### [Exercise]
Leave every picture out, and give again exactly the lines from the one containing "Viewport: 850px width, 425px" through the end of the listing.
Given data Block Start
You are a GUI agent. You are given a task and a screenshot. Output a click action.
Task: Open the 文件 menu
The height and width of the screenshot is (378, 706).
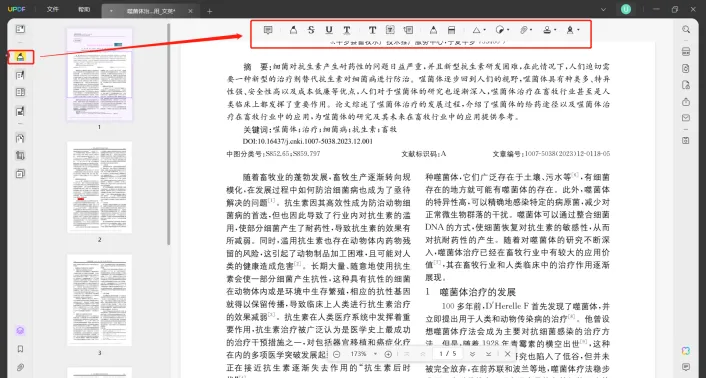53,9
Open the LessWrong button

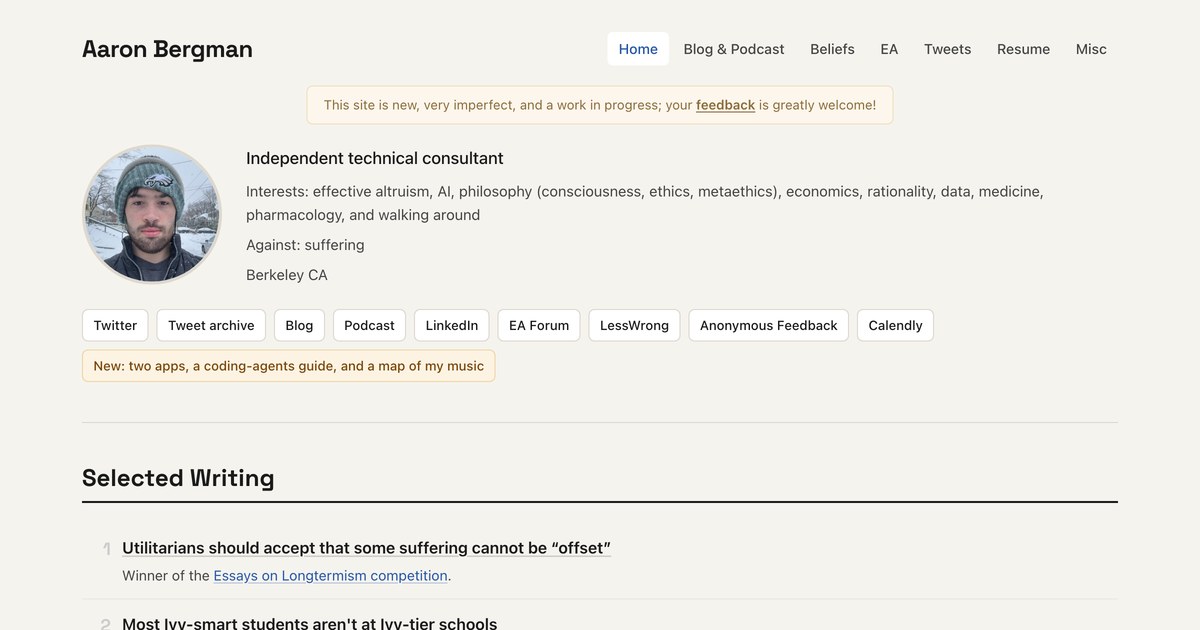point(634,325)
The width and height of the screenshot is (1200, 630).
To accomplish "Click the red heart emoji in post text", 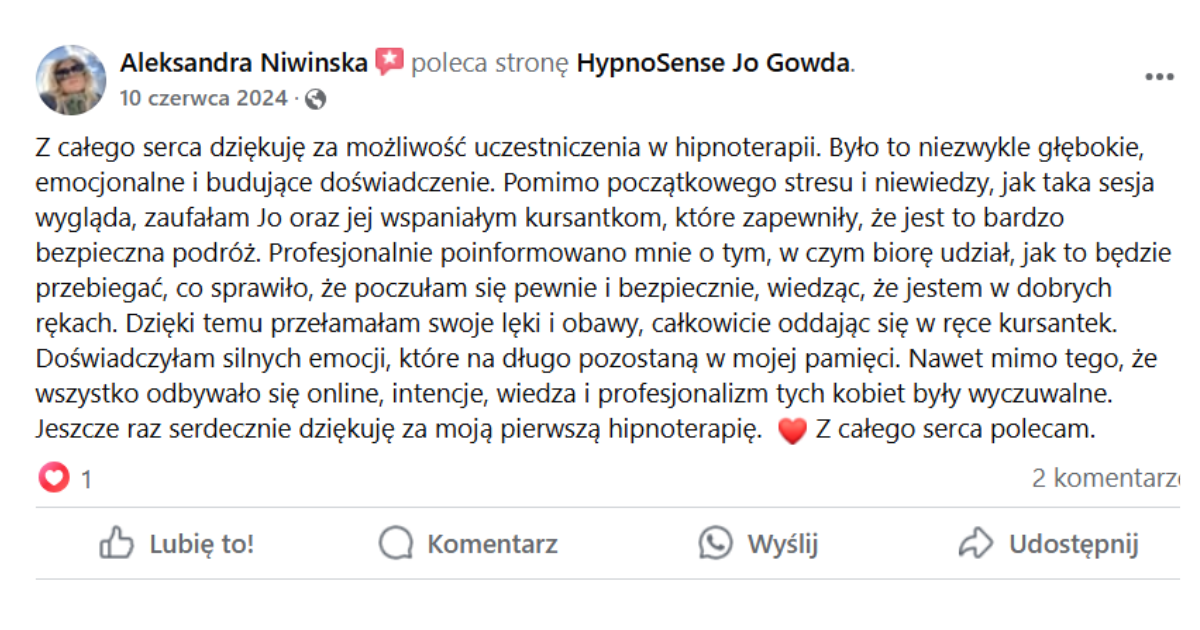I will 791,432.
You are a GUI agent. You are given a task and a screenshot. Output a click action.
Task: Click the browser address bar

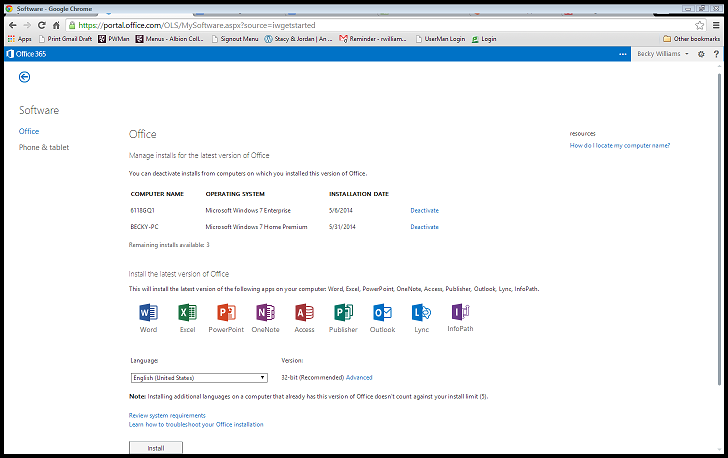coord(350,24)
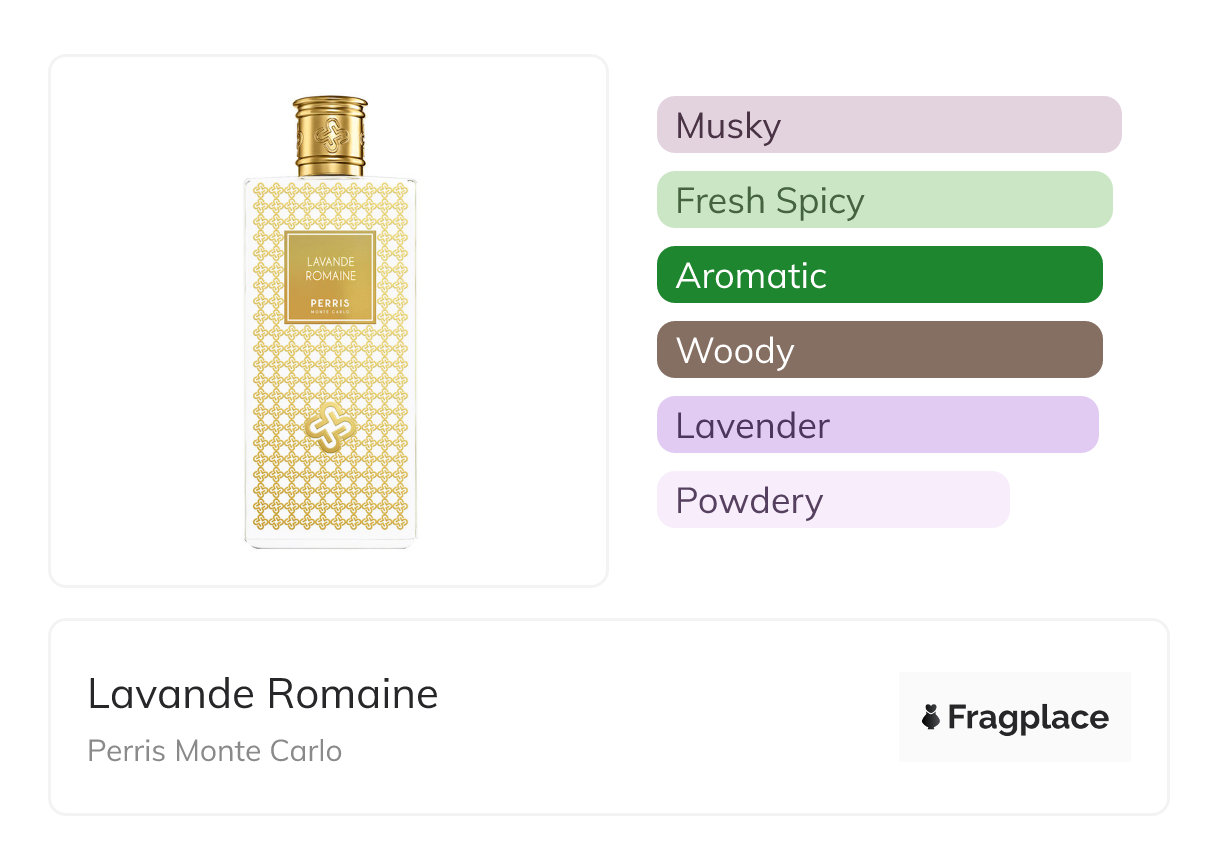The width and height of the screenshot is (1218, 864).
Task: Select the Musky accord bar
Action: point(888,125)
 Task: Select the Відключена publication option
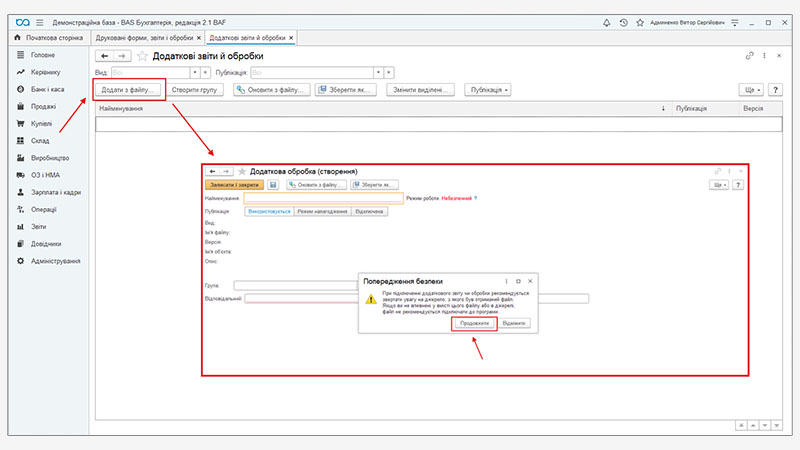tap(370, 211)
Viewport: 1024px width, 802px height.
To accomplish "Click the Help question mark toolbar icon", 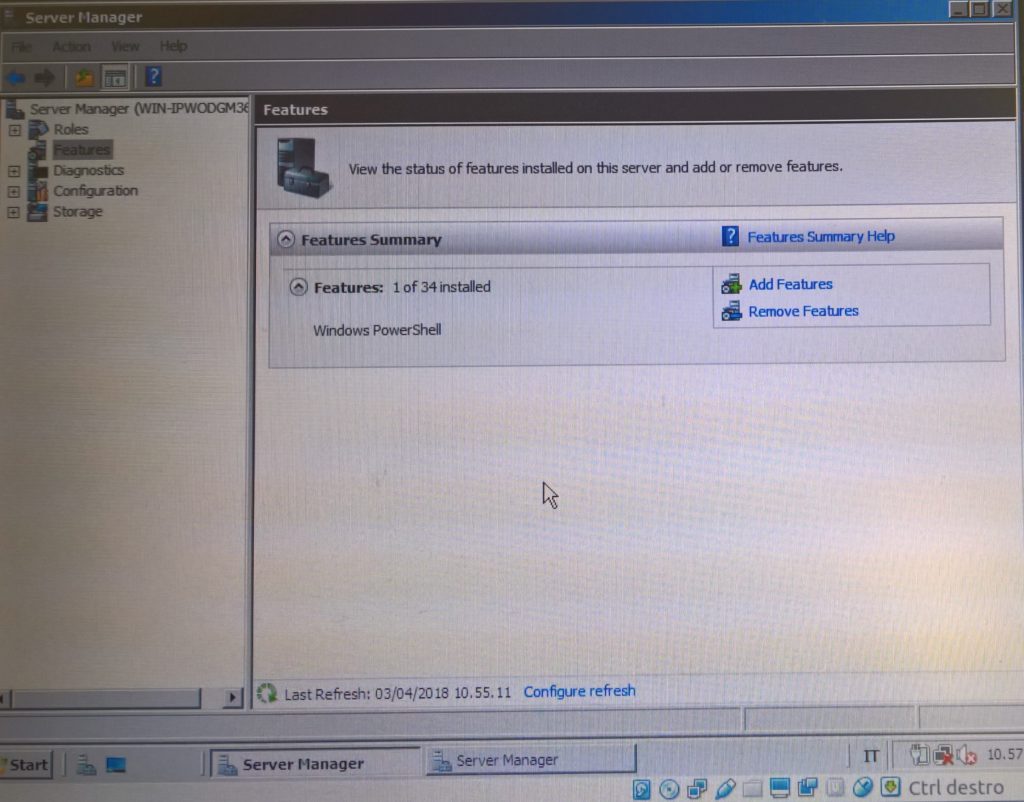I will pos(152,77).
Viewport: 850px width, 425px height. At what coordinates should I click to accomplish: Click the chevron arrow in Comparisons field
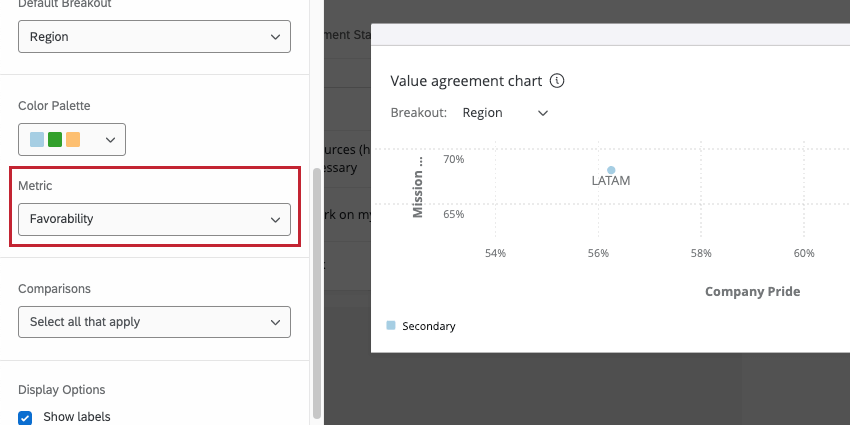point(275,322)
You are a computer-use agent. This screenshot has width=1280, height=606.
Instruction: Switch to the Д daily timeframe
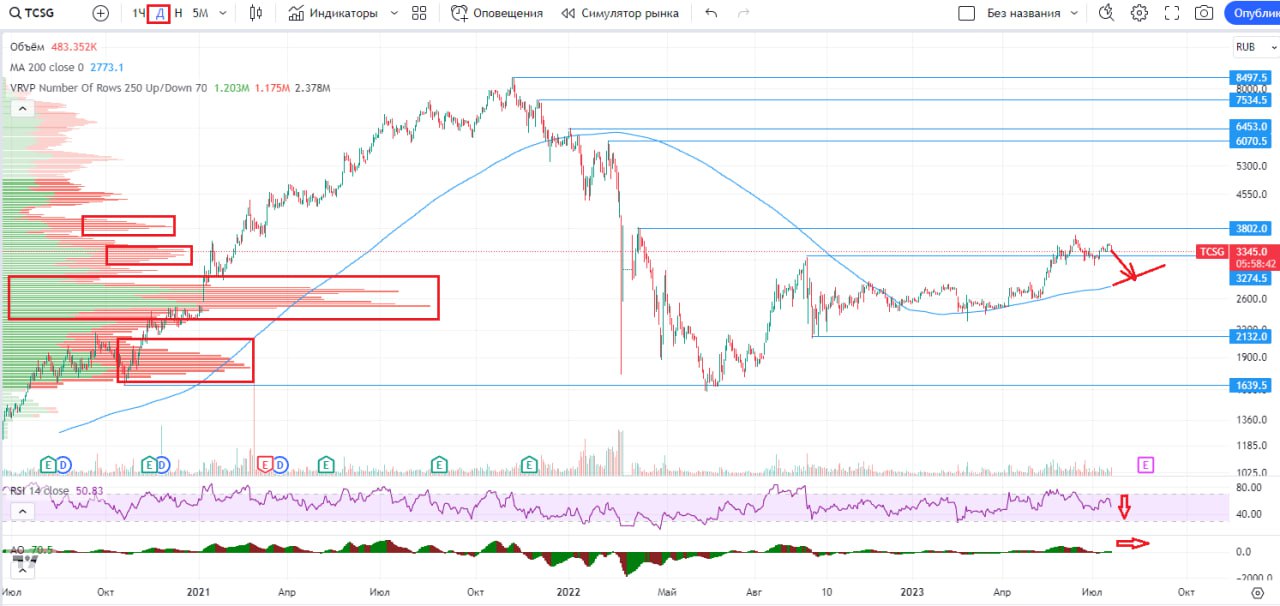[x=158, y=13]
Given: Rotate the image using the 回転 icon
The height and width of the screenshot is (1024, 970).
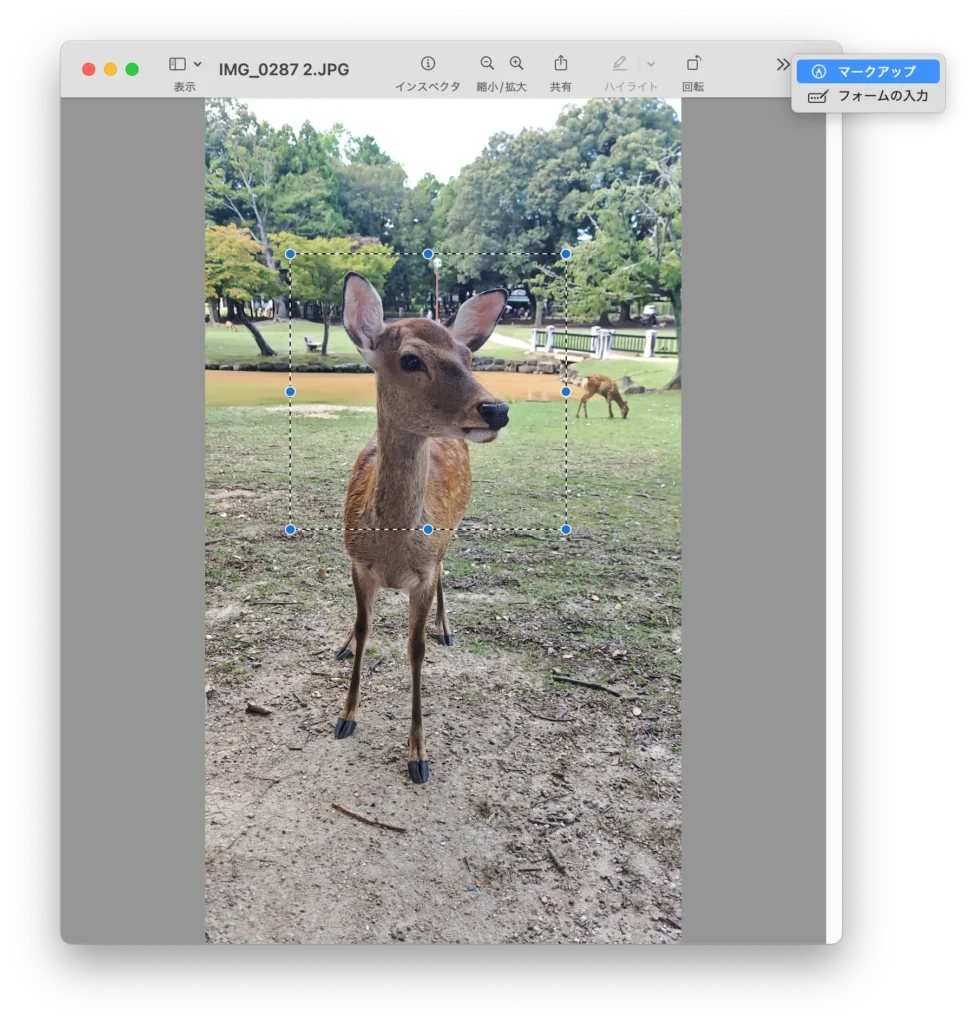Looking at the screenshot, I should [694, 62].
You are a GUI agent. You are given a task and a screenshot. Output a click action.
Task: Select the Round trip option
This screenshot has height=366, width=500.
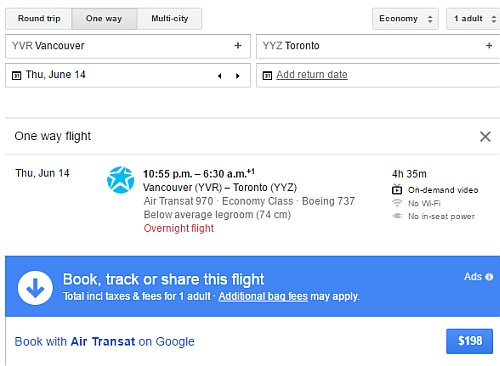(x=39, y=19)
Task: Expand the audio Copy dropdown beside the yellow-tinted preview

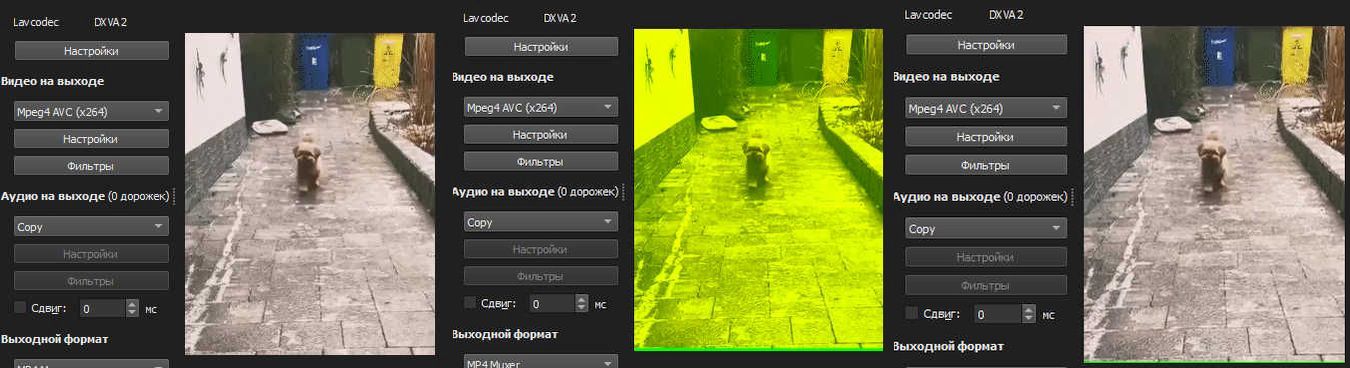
Given data Block End
### [Problem solution]
Viewport: 850px width, 425px height. At what coordinates should I click to accomplish: Click the chevron arrow in Comparisons field
point(275,322)
You are a computer-use agent. This screenshot has width=1280, height=606.
Instruction: Switch to the Д daily timeframe
[x=158, y=13]
Given: Rotate the image using the 回転 icon
The height and width of the screenshot is (1024, 970).
Looking at the screenshot, I should [694, 62].
You are a GUI agent. You are given a task and a screenshot. Output a click action.
Task: Select the Round trip option
This screenshot has height=366, width=500.
(x=39, y=19)
Task: Expand the audio Copy dropdown beside the yellow-tinted preview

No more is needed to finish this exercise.